TEXTE DE LA PAGE —
------------

RÉPUBLIQUE FRANÇAISE
AU NOM DU PEUPLE FRANÇAIS
COUR D'APPEL DE PARIS
Pôle 6 - Chambre 6
ARRET DU 03 Mars 2010
(n° 1 , 7 pages)
Numéro d'inscription au répertoire général : S 08/07837-AC
Décision déférée à la Cour : jugement rendu le 07 Février 2008 par le conseil de prud'hommes de PARIS section Encadrement RG n° 07/00520
APPELANT
Monsieur [N] [B]
[Adresse 1]
[Localité 4]
comparant en personne
INTIMÉE
S.C.P. LE FOYER DE COSTIL
[Adresse 2]
[Localité 3]
représentée par Me Marie-Alice JOURDE, avocat au barreau de PARIS, toque : P487
COMPOSITION DE LA COUR :
L'affaire a été débattue le 19 Janvier 2010, en audience publique, devant la Cour composée de :
Monsieur Alain CHAUVET, Président
Madame Anne-Marie LEMARINIER, Conseillère
Madame Claudine ROYER, Conseillère
qui en ont délibéré
Greffier : Mme Evelyne MUDRY, lors des débats
ARRET :
- prononcé par mise à disposition de l'arrêt au greffe de la Cour, les parties en ayant été préalablement avisées dans les conditions prévues au deuxième alinéa de l'article 450 du code de procédure civile.
- signé par Monsieur Alain CHAUVET, Président et par Evelyne MUDRY, greffière à laquelle la minute de la décision a été remise par le magistrat signataire.
FAITS, PROCEDURE ET MOYENS DES PARTIES
Par jugement du 7 février 2008 auquel la cour se réfère pour l'exposé des faits, de la procédure antérieure et des prétentions initiales des parties, le conseil de prud'hommes de PARIS a :
-ordonné à la SCP LE FOYER DE COSTIL ET GUILLARD de remettre à Monsieur [B] [N] un certificat de travail pour la période du 17/10/2002 au 20/02/2006.
-débouté Monsieur [B] du surplus de ses demandes.
Monsieur [B] a relevé appel de ce jugement par déclaration reçue au greffe de la cour le 20 mai 2008.
Vu les conclusions régulièrement communiquées et oralement soutenues à l'audience du 25 janvier 2010, auxquelles il est renvoyé pour l'exposé de ses moyens et arguments et par lesquelles Monsieur [B] demande à la cour de :
-déclarer la procédure de licenciement économique irrégulière et son licenciement dépourvu de cause réelle et sérieuse.
-constater le non versement de l'intégralité de la rémunération due conformément au contrat de travail et/ou la convention collective.

------------

DONNÉES SOURCES —
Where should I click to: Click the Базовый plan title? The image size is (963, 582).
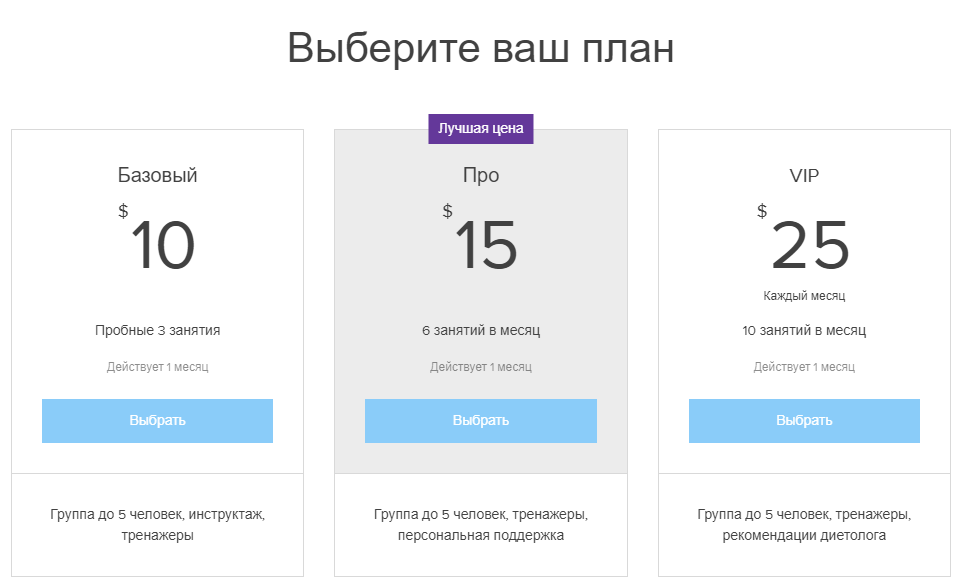(x=157, y=176)
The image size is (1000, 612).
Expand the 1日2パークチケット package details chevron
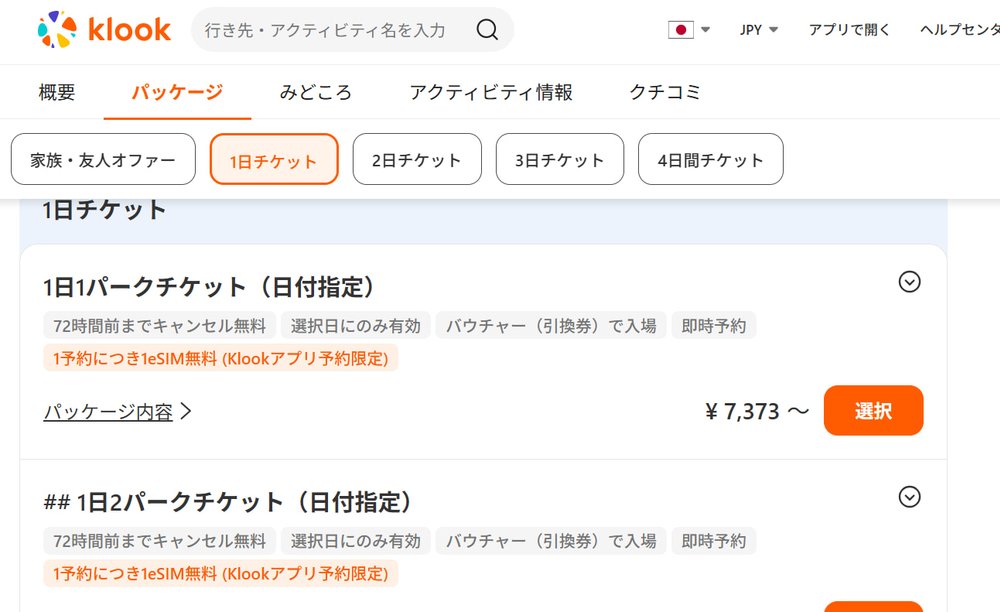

------------

CONSIGNE —
Poursuivez l'arrêt de la cour d'appel de Paris reproduit plus haut, en commençant juste après sa dernière phrase.

RÉPONSE RÉDIGÉE —
-condamner la SCP LE FOYER DE COSTIL & GUILLARD au paiement des sommes suivantes :
-81 836,40 euros à titre d'indemnité pour licenciement sans cause réelle et sérieuse.
-119 168 euros due au titre du rappel de salaire conformément au principe ' à travail égal salaire égal'.
-3011,95 euros au titre du rappel de salaire.
-11 129,41 euros au titre de la prime d'ancienneté.
-4374,07 euros au titre de l'indemnité de licenciement.
-confirmer le jugement sur la délivrance du certificat de travail et condamner sous astreinte la SCP LE FOYER DE COSTIL & GUILLARD à la délivrance :
-d'un certificat de travail conforme.
-les bulletins de salaire afférents.
-l'attestation ASSEDIC dûment rectifiée en considération des sommes allouées.
-condamner la SCP LE FOYER DE COSTIL & GUILLARD au paiement de la somme de 1500 euros en application de l'article 700 du Code de Procédure Civile.
-condamner solidairement Maître [F] LE FOYER DE COSTIL et Maître [J] GUILLARD en leur qualité de gérant et associé principal de la SCP au paiement de toutes les sommes que la SCP serait condamnée à payer.
Vu les conclusions régulièrement communiquées et oralement soutenues à l'audience du 25 janvier 2010, auxquelles il est renvoyé pour l'exposé de ses moyens et arguments et par lesquelles la SCP LE FOYER DE COSTIL demande à la cour de :
-confirmer le jugement.
-constater qu'antérieurement au 1er septembre 2004 Monsieur [B] n'était pas salarié de la SCP LE FOYER DE COSTIL & GUILLARD.
-pour toutes les demandes antérieures au 1er septembre 2004,
-mettre hors de cause la SCP LE FOYER DE COSTIL & GUILLARD.
-constater que les dispositions de la convention collective ne prévoient de majoration des heures supplémentaires qu'à hauteur de 10 %.
-constater que Monsieur [B] a perçu la rémunération contractuelle prévue ;
-constater que Monsieur [B] ne rapporte pas la preuve d'une disparité salariale;
-constater que la rupture du contrat de travail est intervenue dans le cadre de difficultés économiques avérées.
-constater que la SCP LE FOYER DE COSTIL & GUILLARD a remis le certificat de travail.
-débouter Monsieur [B] de l'intégralité de ses demandes.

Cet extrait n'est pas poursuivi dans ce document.